Stored records:
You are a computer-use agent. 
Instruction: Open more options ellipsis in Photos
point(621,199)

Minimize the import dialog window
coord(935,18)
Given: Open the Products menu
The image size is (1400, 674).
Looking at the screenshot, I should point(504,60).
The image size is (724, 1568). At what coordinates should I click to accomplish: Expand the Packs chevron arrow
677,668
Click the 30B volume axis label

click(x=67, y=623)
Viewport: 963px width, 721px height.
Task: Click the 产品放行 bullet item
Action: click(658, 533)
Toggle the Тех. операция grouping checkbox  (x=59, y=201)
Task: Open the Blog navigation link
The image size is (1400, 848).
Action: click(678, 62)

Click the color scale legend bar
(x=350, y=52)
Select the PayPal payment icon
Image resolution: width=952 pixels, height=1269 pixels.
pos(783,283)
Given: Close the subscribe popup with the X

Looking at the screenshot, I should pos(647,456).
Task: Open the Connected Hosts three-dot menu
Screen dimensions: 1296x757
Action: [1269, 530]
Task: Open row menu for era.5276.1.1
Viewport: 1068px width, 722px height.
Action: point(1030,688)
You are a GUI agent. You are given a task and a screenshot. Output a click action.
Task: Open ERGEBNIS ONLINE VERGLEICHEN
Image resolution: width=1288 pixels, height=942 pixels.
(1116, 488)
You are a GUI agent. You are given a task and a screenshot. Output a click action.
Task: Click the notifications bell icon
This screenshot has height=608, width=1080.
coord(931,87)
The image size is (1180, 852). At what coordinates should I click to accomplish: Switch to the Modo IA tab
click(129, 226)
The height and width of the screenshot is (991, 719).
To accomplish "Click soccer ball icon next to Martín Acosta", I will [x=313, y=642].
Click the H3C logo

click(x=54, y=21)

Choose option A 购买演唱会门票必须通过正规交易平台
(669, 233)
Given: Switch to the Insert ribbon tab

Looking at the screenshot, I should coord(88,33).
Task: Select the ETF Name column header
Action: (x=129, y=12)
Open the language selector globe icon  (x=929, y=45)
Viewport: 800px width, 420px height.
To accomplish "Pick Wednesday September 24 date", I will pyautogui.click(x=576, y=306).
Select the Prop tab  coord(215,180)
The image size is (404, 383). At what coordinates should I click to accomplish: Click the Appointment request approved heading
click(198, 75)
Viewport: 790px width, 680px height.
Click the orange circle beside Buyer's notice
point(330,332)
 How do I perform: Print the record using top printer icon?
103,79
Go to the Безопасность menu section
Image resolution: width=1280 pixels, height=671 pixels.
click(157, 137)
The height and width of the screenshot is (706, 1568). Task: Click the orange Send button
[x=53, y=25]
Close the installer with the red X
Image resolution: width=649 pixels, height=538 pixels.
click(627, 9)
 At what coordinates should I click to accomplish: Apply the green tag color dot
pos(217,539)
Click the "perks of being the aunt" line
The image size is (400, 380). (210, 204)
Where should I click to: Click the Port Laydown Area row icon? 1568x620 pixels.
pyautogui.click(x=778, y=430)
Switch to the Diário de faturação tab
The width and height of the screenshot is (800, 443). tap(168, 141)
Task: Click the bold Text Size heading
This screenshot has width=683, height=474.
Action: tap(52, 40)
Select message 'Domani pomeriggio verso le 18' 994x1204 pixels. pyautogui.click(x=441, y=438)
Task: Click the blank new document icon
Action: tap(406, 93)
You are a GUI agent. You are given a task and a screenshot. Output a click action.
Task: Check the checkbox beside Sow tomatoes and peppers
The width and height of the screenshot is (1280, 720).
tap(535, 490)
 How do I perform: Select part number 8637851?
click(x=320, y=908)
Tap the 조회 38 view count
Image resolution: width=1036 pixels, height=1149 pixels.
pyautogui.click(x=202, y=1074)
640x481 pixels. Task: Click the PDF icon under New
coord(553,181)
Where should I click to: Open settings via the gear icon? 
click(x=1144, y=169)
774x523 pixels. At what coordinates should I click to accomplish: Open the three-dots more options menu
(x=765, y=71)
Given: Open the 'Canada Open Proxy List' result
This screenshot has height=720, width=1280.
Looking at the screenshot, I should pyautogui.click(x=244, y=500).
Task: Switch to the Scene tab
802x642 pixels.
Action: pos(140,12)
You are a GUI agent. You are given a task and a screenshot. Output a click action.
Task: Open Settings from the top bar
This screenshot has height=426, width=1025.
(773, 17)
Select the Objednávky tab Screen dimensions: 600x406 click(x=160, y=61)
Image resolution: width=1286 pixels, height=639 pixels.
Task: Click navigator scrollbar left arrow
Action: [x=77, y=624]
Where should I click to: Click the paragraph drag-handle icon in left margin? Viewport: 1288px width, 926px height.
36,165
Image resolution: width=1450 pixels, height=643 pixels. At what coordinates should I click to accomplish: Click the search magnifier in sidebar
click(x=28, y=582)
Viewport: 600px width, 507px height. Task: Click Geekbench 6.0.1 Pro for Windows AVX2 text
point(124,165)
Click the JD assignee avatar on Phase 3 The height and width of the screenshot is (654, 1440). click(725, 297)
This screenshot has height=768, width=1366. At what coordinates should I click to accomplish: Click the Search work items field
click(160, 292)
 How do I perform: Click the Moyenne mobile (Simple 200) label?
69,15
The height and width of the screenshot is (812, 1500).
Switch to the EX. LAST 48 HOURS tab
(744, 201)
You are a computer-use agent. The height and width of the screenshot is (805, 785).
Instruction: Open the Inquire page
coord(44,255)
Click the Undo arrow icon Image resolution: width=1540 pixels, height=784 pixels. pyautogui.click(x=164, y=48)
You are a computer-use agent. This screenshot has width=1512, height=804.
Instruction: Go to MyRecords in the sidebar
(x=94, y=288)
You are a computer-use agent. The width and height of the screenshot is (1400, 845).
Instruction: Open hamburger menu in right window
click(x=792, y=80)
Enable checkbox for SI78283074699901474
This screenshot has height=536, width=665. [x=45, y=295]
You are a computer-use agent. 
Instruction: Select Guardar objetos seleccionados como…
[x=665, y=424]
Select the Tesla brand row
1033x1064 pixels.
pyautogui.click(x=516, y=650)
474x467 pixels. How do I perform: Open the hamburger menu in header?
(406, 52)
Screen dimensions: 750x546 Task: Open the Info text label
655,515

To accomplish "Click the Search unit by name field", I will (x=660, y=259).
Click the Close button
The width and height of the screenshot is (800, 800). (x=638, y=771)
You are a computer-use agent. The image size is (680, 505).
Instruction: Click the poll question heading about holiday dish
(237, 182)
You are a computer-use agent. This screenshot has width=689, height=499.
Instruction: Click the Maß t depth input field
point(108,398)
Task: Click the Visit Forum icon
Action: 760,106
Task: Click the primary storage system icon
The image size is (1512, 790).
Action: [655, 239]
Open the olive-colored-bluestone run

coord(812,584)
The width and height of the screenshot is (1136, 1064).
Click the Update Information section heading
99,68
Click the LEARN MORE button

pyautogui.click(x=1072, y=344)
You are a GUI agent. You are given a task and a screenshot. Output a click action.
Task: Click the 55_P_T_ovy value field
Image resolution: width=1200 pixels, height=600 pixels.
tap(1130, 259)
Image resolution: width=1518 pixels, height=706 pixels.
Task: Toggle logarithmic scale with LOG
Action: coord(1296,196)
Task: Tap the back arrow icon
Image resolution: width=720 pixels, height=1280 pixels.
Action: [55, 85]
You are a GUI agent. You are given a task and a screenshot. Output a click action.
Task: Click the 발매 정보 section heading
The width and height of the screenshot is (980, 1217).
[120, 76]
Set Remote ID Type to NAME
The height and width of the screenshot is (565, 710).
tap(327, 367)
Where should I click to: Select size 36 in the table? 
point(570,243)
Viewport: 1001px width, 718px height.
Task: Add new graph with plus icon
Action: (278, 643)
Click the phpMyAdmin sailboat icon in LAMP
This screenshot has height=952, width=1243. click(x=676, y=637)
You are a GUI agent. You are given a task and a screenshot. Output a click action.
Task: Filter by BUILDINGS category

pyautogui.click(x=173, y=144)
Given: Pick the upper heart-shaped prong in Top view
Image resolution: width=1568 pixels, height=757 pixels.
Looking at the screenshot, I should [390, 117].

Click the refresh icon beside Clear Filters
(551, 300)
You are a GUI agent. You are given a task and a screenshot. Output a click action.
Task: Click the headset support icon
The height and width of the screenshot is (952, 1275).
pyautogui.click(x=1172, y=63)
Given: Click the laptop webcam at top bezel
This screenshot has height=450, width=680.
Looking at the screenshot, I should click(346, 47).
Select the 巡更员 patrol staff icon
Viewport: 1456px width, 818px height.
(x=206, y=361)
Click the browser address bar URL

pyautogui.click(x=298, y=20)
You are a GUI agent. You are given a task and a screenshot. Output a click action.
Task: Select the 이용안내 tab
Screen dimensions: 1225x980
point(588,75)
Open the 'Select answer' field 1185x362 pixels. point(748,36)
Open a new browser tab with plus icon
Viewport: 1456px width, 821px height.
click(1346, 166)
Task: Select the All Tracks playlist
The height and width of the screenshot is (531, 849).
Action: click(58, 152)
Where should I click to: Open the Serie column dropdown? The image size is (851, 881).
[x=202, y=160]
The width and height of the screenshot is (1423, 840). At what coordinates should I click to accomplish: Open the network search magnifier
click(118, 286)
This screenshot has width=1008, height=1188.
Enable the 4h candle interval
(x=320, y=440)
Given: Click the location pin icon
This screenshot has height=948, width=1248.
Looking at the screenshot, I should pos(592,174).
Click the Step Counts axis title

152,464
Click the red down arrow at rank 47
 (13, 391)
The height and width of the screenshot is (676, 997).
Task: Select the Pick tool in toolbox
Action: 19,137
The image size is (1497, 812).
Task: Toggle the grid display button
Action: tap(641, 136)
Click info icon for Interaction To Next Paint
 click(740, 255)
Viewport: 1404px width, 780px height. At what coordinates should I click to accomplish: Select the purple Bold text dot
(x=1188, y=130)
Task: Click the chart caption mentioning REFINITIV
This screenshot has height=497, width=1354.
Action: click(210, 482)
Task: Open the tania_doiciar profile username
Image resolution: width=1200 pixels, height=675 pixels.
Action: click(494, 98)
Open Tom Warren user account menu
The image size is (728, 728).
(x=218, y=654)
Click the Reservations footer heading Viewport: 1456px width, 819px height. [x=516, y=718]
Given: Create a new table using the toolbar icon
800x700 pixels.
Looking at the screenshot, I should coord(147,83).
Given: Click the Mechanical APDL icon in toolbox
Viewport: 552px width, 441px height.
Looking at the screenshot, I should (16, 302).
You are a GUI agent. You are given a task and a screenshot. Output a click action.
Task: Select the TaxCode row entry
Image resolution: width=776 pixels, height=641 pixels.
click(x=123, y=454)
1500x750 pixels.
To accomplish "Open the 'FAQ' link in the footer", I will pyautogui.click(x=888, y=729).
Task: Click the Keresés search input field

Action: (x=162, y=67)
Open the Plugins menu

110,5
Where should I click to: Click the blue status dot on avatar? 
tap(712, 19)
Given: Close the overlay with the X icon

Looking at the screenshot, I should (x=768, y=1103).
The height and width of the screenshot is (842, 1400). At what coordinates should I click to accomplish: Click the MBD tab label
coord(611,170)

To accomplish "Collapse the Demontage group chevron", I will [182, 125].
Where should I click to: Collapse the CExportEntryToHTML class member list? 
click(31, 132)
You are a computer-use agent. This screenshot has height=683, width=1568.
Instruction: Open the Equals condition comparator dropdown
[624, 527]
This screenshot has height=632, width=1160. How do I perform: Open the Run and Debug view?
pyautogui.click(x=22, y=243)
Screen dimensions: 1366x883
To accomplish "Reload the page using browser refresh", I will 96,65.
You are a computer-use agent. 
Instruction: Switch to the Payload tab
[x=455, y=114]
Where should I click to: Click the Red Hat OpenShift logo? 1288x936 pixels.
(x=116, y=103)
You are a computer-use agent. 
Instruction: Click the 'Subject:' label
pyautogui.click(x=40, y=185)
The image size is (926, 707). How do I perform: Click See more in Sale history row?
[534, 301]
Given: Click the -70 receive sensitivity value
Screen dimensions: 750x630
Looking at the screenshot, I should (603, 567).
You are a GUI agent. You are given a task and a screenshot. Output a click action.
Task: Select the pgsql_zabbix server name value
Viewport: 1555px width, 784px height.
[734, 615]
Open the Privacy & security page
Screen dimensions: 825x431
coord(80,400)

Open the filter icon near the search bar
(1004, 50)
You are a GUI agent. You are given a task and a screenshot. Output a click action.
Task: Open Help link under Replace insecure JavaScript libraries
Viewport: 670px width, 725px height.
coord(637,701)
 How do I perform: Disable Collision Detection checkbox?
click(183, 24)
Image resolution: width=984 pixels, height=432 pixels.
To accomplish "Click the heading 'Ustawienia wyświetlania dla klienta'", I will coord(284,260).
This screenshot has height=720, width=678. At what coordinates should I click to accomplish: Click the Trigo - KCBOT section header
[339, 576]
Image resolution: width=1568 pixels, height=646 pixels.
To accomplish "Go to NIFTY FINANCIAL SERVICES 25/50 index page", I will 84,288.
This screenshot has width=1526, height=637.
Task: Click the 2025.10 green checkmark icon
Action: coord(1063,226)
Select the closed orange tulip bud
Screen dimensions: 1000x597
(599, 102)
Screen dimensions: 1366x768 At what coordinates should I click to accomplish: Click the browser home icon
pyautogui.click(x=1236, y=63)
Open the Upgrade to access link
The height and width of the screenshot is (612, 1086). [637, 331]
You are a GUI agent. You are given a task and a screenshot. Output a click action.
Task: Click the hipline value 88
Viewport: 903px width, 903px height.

Task objective - All lines that contain the word "computer" must be copied from the records above.

Result for this task -
You are a computer-use agent. 
You are a computer-use agent. The height and width of the screenshot is (805, 785).
You are a computer-use agent. This screenshot has width=1512, height=804.
You are a computer-use agent. The width and height of the screenshot is (1400, 845).
You are a computer-use agent. 
You are a computer-use agent. The image size is (680, 505).
You are a computer-use agent. This screenshot has width=689, height=499.
You are a computer-use agent. This screenshot has height=683, width=1568.
You are a computer-use agent. 
You are a computer-use agent. 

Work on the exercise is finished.